My first real encounter with zoomies, barring sci-fi and fantasy works, was shortly before I gave up going to church. I had just done something that helped eventually lead me to atheism: I read the Bible. In this particular case, the offending parts were in Numbers, when Moses was commanding all that genocide. Inevitably, I confronted someone who claimed to believe the whole Bible with those crimes, expecting him to do as I had done at the time: Label that part as something corrupt people added afterward.

That's when it got surreal: He said that the victims of those Biblical genocides deserved what they god because they had filled up the land with so much sin, it expelled them, almost like he was talking about an ecological disaster, rather than human beings engaging in religiously inspired plunder, mass murder, and rapine against another group for suspiciously unspecific sins. It didn't help that he talked as if every person in those victim nations were interchangeable, like sin was impersonal, rather than something you associate with a particular individual's crime. In the real world, we don't blindly punish everyone from the murder's neighborhood, we seek to punish the murderer.

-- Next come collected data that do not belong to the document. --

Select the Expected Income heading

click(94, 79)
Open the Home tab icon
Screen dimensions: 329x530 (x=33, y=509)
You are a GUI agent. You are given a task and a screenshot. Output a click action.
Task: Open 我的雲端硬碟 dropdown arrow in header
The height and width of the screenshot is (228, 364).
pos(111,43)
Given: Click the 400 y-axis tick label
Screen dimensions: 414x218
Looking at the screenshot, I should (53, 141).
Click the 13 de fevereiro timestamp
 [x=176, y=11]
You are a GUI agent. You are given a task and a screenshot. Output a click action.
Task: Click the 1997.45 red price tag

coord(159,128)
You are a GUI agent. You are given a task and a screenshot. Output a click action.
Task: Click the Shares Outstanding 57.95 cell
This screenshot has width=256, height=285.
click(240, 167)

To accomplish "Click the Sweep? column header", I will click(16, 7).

I felt like I had stared madness in the face: Apparently, committing a crime wasn't what his version of god was angered by: It was these magical zoomy particles that offended him. In other words, god didn't care about helping or hurting other people. He didn't care about happiness or suffering. The illusion of god's love was just a Type 1 error caused by an arbitrary coincidence between zoomy particle production and harmful behavior. Being sinful and being evil were, under zoomy physics, independent of each other.

And the contamination factor just makes it worse: Under zoomy physics, a person could give to charity, save lives, and generally work hard to make the world a better place. But it was all for naught if his neighbors produced enough zoomies to cover that up. A kind person could therefore be treated as anathema for reasons outside his control. An innocent child could be treated the same as a murderer just for being born in the vicinity of one.

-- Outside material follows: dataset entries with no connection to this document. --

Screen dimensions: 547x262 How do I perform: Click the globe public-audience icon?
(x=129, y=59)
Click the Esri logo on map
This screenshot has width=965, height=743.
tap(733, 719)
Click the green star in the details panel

It strikes me as an abdication of individual responsibility and accountability. Can you imagine if it were applied in the real world? Sadly, I think I can: A murder has taken place in a slum. Rather than do a real investigation to figure out who performed the murder, the cops just take in the first person who looks "slum" or "ghetto" or "gang" enough to have done the crime, and assume that even if good evidence against the accusation comes up, he "obviously" deserves punishment for something because living in the slum means he's contaminated with zoomies.

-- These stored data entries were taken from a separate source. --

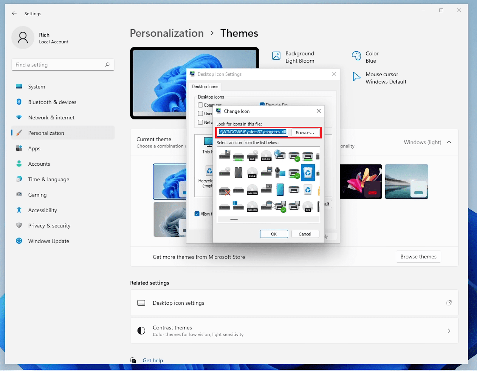This screenshot has width=477, height=371.
Task: Select the full Recycle Bin icon
Action: (308, 173)
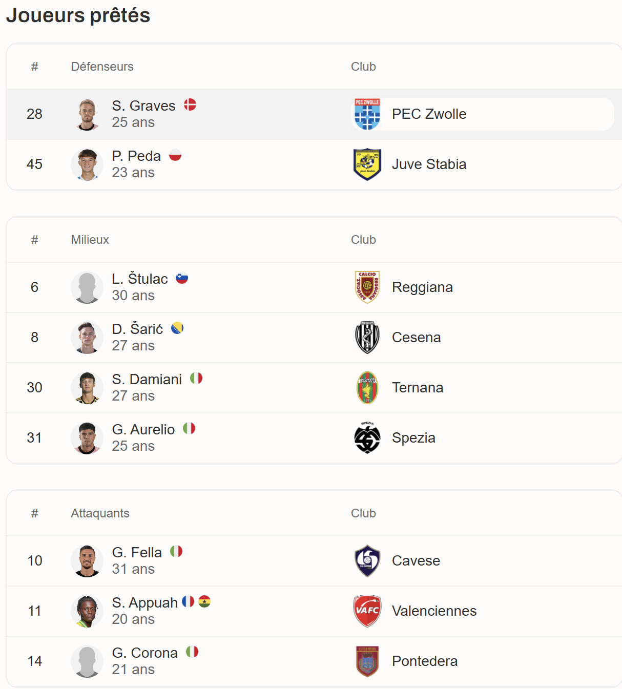Click the Valenciennes club name

(434, 611)
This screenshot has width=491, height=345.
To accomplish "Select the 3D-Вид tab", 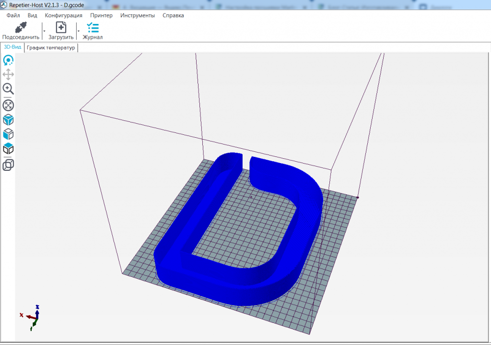I will point(12,48).
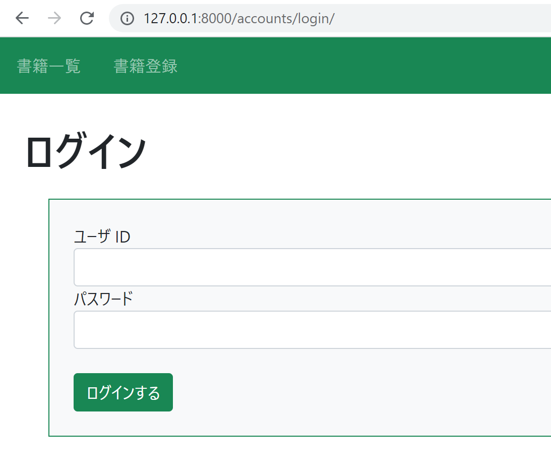Click the browser forward arrow
Viewport: 551px width, 473px height.
(x=54, y=18)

Now there's the reverse: Preachers of allegedly high morals get caught performing devious con jobs and/or twisted acts sexual manipulation leading to some flavor of rape. What's one of the standard excuses? "The zoomies made me do it!" Okay, they typically say "devil" instead of "zoomies," but it's essentially the same thing: Blaming something else for their crimes. I'm reminded of instances of the Catholic Church blaming hippies and such for allegedly loosening moral taboos against child molestation as a cause for priestly abuse.

Normally, I'd be eager to write off zoomy physics as an invention of people who just want to have a ready excuse for doing evil, but if everyone thought of it as a transparent excuse, it wouldn't work. I can't imagine what must be going on in the heads of sincere believers in zoomies.